First, conflict in recent years over the TPA-TAA log-roll has been growing. One measure of that disagreement can be seen in the figure below that shows a reduction in the length of previous TAA reauthorizations. Whereas TAA was created as a “permanent” authorization in 1962 (not shown in the chart), TAA was most recently reauthorized in 2011 for less than three years. The shorter shelf life of recent TAA extensions no doubt in part reflects this increased conflict over the programs, complicating efforts to resolve the current impasse.
Second, a quick comparison of GOP votes on TAA in recent years suggests that securing significantly more Republican votes for TAA would be a heavy lift for GOP leaders. Indeed, one House Republican noted this week that “… a lot of our members actually feel this is the best chance ever to get rid of TAA.” GOP support for TAA has been declining even in the short period since the programs were last reauthorized in 2011. That year, separate votes were taken to implement three trade agreements (South Korea, Panama and Columbia) and to pass TAA. Every Democrat voted for TAA, but a bare majority of Republicans voted against it (118-122). In fact, as Galantucci’s (gated) study of Senate TAA votes in 2011 found, the most ardently free trade- oriented Republicans were significantly less likely to support TAA.
Compare that GOP division to last week’s vote, when Republicans split 86-158 against TAA. Granted, Republicans might have piled on to oppose TAA once they saw that Democrats had failed to keep their end of the trade bargain. The move by the conservative Club for Growth to score TAA as a “no” vote (deeming it “wasteful welfare) might also have driven down GOP support for TAA. Either way, growing ideological differences between the parties appear to have spilled over to measures that offer worker retraining for those losing jobs on account of trade liberalization.
Third, any changes to TAA, TPA or TPP risks upsetting what appears to be a fragile GOP majority for TPA (and would force the Senate to revisit its careful compromise over the trade measures). Despite the blame heaped on House Democrats for unraveling the trade log-roll, Republican support for free trade also seems tenuous. For starters, Republicans needed Democratic votes to pass the “rule” that set the terms of debate for TAA and TPA, even though votes on rules are typically party-line affairs. Moreover, 50 Republicans voted against both TAA and TPA, requiring Republicans to again turn to Democrats to put TPA over the top. Significant GOP opposition to both measures complicates any parliamentary fix that would deem TAA passed. And dozens of Republicans might ask: Why swallow TAA to give a free trade win to a Democratic president?
Fourth, a significant increase in the number of Democratic votes for TAA seems unlikely, given deepening partisan divides over the underlying TPP pact under negotiation. Just 27 Democrats voted for both TAA and TPA last week, suggesting the shallow reservoir of free trade supporters on which to build more votes for TAA.

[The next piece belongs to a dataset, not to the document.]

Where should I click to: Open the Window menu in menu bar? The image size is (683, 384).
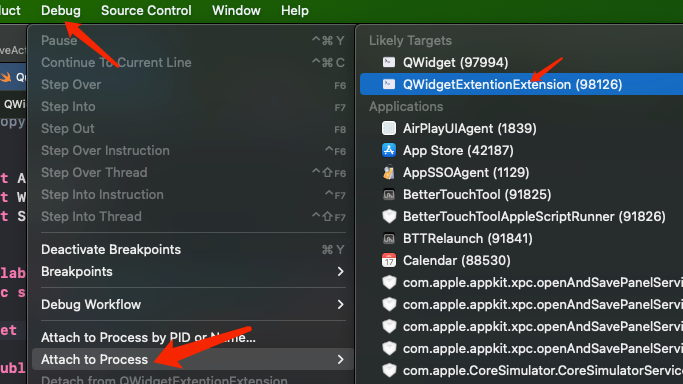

Ultimately, Democrats seem especially unlikely to change their votes. The AFL-CIO is taking out “thank you” ads for Democrats who sided with labor against TAA, reinforcing and rewarding House Democrats’ votes against the president’s trade agenda. Moreover, appeals from President Obama are unlikely to make a difference. As Obama’s former Hill liaison, Phil Schiliro, observed last week, Democratic majorities have concluded that few of their constituencies benefit from free trade deals. “I don’t think it’s a lack of loyalty to the president,” Schiliro said. “If your friends genuinely have a different view, that’s the hardest thing to square.”

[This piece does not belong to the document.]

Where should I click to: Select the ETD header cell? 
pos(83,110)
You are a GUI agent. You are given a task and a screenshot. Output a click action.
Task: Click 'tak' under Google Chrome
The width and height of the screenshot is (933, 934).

Perhaps TAA is just no longer sufficient to buy the votes of liberal Democrats whose constituents are harmed by free trade. House Minority Leader Nancy Pelosi (D-Calif.) inferred as much when she closed debate on TAA by naming a new price for Democratic votes for TPA: long-term funding for federal highway programs. The suggestion seemed incongruous at the time. But Pelosi’s pivot is potentially suggestive of a turning point in how trade deals are pursued and achieved.